Friday, 25 July 2014

Do you see me?

You come by and say hello
have a conversation before you go
But do you see me?


Or am I just the fool who greets you
as you walk into the room
make you feel like a million stars
no judgement, no scars


Why do you walk past me
right there out on the streets
blatantly shielding your eyes
Do you not want me to see your lie?


Will I make you poor
from the gift of your smile
or will that put a fine line
another wrinkle around your eyes?


But I see you now for what you are
another being with a scar
I hope it makes you feel like a million stars
You, another being, with the scar





Saturday, 23 November 2013


I looked at the mirror today and just noticed a few more strands of grey. No matter how I pluck them out, they grow again and again and again, not knowing they are unwelcome to join the others.

I found those lines sitting in my draft post - from 2009!  I have 16 unfinished blogposts and will attempt to post them up as and when the inspiration to continue with it hits me.  They feel so detached from me now - "Did I write that?  Why did I start that and in what relation it is to?"  Those opening lines were written then, can I bring it back to present and make it relevant to me now?

I can definitely relate to grey hairs and unfortunately, relevant.  I shall continue on from the post above:

I looked at the mirror today and just noticed a few more strands of grey. No matter how I pluck them out, they grow again and again and again, not knowing they are unwelcome to join the others.

I don't stop them now. I can't.

Some wear them with pride.  Like a crown of wisdom.  Some with embarrassment - "I need to see my colourist - my roots are showing!"

Don't stop me now.  You can't stop them.

In the end, we all turn grey.  The grey will turn white.  The whites will stay.  In the end, we are ashes and dust.

Petal P. Rose

 

Well, well.

Wowsers....has it been that long?!  I decided to have a peek at this blogsphere and realised that I last wrote in 2010.

Your instructions
In the blog posts above, how many unfinished posts does the writer say are sitting in drafts?

Data section
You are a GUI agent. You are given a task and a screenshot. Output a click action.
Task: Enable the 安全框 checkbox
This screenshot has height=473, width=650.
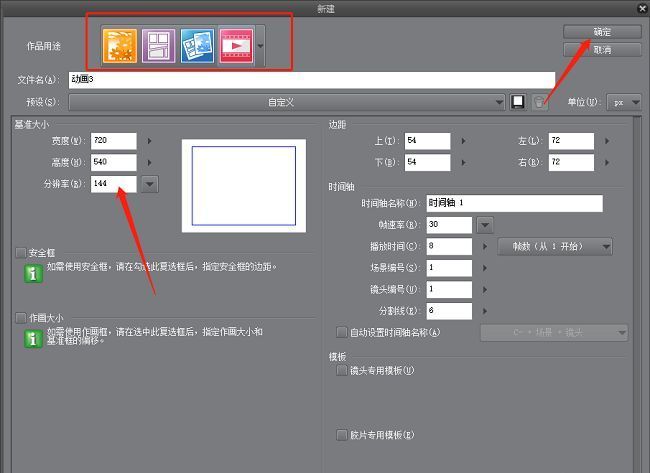(21, 253)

Right answer
Sixteen.